Réunion du 28 octobre 2009 à 16h00
Mission d’information sur la pratique du port du voile intégral sur le territoire national

Ismahane Chouder :

Je vous remercie d'avoir répondu à notre demande d'être auditionnées en tant que porte-parole d'un collectif féministe. Nous avons souhaité être entendues en binôme, afin d'être représentatives de la diversité existante, que nous entendons promouvoir. Mais si nous intervenons aujourd'hui en tant que femmes musulmanes et non musulmanes, nous refusons d'être réduites à cette dénomination, car le positionnement et l'engagement de ce collectif féministe n'obéissent pas à une telle logique.

Nous avons participé ensemble à la naissance de deux collectifs profondément laïques dans leur essence et dans leur démarche : « Une école pour toutes-tous – Contre les lois d'exclusion » et le « Collectif des féministes pour l'égalité ».

Le CFPE et le CEPT ont mis d'emblée en avant un certain nombre d'invariants, laïques et féministes, notamment l'égalité entre les hommes et les femmes et le droit inaliénable de se déterminer selon des choix correspondant à ses convictions. Pour nous, ce qui établit la liberté, c'est l'existence réelle des principes qui la fondent et non pas la forme qu'elle peut revêtir dans telle ou telle société. J'entends par cela le droit de choisir, de disposer de son corps et de se vêtir selon les choix de chacune.

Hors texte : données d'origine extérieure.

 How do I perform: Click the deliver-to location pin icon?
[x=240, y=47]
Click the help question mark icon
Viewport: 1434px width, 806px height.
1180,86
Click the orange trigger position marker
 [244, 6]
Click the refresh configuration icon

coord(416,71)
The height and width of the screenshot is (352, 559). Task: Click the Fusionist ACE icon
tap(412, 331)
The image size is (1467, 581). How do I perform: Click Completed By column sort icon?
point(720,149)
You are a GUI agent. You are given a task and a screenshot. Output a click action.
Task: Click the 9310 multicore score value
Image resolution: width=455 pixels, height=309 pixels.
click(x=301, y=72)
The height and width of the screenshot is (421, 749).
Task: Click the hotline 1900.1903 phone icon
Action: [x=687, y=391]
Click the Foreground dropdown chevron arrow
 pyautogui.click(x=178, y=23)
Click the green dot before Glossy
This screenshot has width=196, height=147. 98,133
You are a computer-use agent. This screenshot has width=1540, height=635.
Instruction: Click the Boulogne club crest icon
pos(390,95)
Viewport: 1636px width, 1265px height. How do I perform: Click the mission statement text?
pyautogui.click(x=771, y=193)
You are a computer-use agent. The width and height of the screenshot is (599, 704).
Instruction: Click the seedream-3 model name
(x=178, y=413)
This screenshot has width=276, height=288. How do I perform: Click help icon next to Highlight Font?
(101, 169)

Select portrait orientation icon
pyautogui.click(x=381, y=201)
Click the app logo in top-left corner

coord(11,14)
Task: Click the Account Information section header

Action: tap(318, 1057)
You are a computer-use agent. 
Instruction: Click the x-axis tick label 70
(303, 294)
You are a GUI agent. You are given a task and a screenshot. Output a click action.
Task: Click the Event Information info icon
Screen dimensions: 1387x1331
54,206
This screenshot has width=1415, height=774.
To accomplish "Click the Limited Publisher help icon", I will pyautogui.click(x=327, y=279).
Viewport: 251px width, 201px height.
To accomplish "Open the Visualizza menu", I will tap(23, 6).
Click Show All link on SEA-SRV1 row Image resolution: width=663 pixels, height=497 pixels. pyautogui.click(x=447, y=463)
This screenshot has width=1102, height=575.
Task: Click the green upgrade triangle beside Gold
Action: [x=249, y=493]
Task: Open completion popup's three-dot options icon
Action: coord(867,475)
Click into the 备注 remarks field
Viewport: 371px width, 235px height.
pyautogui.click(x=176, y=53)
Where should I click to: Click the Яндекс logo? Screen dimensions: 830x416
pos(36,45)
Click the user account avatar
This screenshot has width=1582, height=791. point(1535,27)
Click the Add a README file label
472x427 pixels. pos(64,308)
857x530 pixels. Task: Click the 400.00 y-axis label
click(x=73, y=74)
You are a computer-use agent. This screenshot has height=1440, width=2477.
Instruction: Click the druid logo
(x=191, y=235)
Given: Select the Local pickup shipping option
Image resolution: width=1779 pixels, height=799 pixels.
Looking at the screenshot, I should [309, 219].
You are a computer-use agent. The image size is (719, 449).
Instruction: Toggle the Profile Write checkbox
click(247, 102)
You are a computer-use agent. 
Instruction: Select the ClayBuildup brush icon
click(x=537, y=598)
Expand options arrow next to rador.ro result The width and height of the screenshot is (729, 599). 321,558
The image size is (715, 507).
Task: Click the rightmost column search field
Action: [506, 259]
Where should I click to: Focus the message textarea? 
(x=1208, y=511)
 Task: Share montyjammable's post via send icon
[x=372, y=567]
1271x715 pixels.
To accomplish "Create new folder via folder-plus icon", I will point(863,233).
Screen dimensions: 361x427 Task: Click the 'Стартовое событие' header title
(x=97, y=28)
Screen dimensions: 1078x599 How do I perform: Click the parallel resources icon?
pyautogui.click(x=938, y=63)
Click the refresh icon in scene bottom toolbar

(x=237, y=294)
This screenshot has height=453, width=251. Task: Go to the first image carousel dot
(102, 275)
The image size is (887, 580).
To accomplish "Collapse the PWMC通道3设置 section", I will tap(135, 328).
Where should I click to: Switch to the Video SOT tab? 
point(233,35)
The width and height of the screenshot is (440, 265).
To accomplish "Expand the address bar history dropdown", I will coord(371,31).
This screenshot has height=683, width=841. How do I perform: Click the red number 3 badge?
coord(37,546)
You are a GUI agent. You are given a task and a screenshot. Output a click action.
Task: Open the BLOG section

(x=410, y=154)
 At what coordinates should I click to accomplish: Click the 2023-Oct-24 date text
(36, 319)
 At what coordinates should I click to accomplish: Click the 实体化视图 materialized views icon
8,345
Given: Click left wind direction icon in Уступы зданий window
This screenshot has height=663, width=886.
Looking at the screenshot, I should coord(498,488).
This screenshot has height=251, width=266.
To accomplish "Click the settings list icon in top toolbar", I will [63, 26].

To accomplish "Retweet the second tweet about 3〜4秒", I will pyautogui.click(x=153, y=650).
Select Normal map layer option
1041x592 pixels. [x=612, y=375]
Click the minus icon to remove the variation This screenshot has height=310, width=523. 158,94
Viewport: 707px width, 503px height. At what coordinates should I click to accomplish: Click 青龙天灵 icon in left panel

Notre conception de la laïcité est claire. Nous estimons qu'il est temps que les uns et les autres arrêtent de se positionner par rapport à la laïcité et au féminisme selon le propre sens qu'ils leur donnent. J'ai visionné toutes les auditions de votre mission, dans la mesure où son objet est de faire un état des lieux sur la question particulière du port du voile intégral. Pour nous, il s'agit d'un épiphénomène. A ce jour, il n'existe d'ailleurs aucune étude sérieuse qui tendrait à le quantifier. Pour notre part, nous nous fondons sur notre expérience du terrain.

Le port du voile intégral connaît-il une recrudescence ? Quelle en est la signification ? Ne risquons-nous pas de nous cantonner à nous interroger sur la visibilité de certains signes ? En effet, par simple honnêteté intellectuelle, nous ne sommes pas en mesure, de manière définitive et rigide, de décider qu'il a tel sens pour toutes et pour tous.

Le législateur s'était engagé à fournir, au bout d'un an, un bilan de l'application de la loi du 15 mars 2004. N'ayant pas vu ce bilan venir, nous avons décidé de le faire nous-mêmes : il est paru sous la forme d'un livre intitulé Les filles voilées parlent, publié en mars 2008.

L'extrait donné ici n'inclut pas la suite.